Additionally, urinary salbutamol excretion was consistently lower following administration via JN compared with VMN when the same nominal dose was used. As early urinary salbutamol excretion is a surrogate marker of pulmonary drug absorption, this supports the in vitro and scintigraphy findings that a JN delivers a smaller biologically absorbed dose to the patient.
Importantly, none of the included studies were designed to replicate a prehospital 6-minute nebulisation strategy. Nebulisation was generally continued to completion (until sputtering) under controlled conditions, meaning that the reported findings are likely to represent an upper estimate of drug delivery with a JN. As such, while the available evidence cannot confirm whether a full 5 mg dose is delivered within a 6-minute window, it demonstrates that the effective dose delivered to the lungs by a JN is substantially lower than the nominal dose.
A number of limitations should be acknowledged when interpreting these findings. Many of the included studies were single centre crossover designs with relatively small sample sizes, which may limit generalisability. Several studies also relied on surrogate markers of drug delivery, such as urinary salbutamol excretion or filter deposition, rather than direct clinical endpoints. In addition, three of the included studies originated from the same research group, raising the likelihood of potential bias, despite consistency in their findings.
Bottom Line:
In adults presenting with an exacerbation of COPD, oxygen driven jet nebulisers do not reliably deliver an effective pulmonary dose equivalent to 5 mg of salbutamol within a 6-minute treatment window. Evidence demonstrates substantial drug loss and low lung deposition, even when nebulisation is continued to completion. As prehospital practice limits oxygen driven nebulisation to 6 minutes, the effective dose delivered to the lungs is likely to be lower still.
Level of Evidence:
Level 1: Recent well-done systematic review was considered or a study of high quality is available
References:
- Zhouzhou Feng, Zhengcai Han, Yaqin Wang, Hong Guo and Jian Liu. Comparison of the Application of Vibrating Mesh Nebulizer and Jet Nebulizer in Chronic Obstructive Pulmonary Disease: A Systematic Review and Meta-analysis.
- Muhammad H.E. ElHansy, Marina E. Boules, Assem Fouad Mohamed El Essawy, Mohamed Bakry Al-Kholy, Maha M. Abdelrahman, Amira S.A. Said, Raghda R.S. Hussein and Mohamed E. Abdelrahim. Inhaled salbutamol dose delivered by jet nebulizer, vibrating mesh nebulizer and metered dose inhaler with spacer during invasive mechanical ventilation.
- Yasmin M. Madney, Maha Fathy, Ahmed A. Elberry, Hoda Rabea, Mohamed E.A. Abdelrahim. Aerosol Delivery Through an Adult High-Flow Nasal Cannula Circuit Using Low-Flow Oxygen.
- Ahmed Hassan, Randa Salah Eldin, Maha M. Abdelrahman and Mohamed E. Abdelrahim. In-vitro/in-vivo comparison of inhaled salbutamol dose delivered by jet nebulizer, vibrating mesh nebulizer and metered dose inhaler with spacer during non-invasive ventilation.
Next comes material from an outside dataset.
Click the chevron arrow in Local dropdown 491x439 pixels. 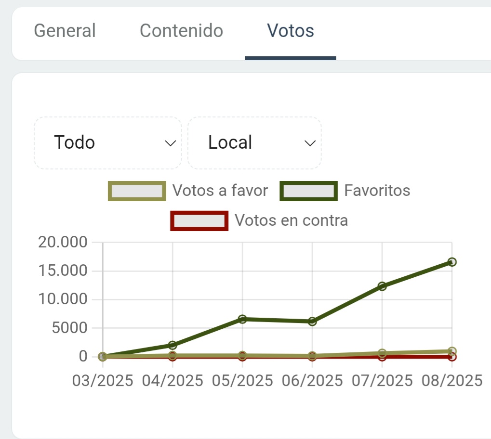click(310, 143)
- Valdecir Castor Galindo-Filho, Luciana Alcoforado, Catarina Rattes, Dulciane Nunes Paiva, Simone Cristina Soares Brandão, James B. Fink, Armèle Dornelas de Andrade. A mesh nebulizer is more effective than jet nebulizer to nebulize bronchodilators during non-invasive ventilation of subjects with COPD: A randomized controlled trial with radiolabeled aerosols.
- Sergey N. Avdeev, Galia S. Nuralieva, Aung Kyaw Soe, Viliya V. Gainitdinova and James B. Fink. Comparison of Vibrating Mesh and Jet Nebulizers During Noninvasive Ventilation in Acute Exacerbation of Chronic Obstructive Pulmonary Disease.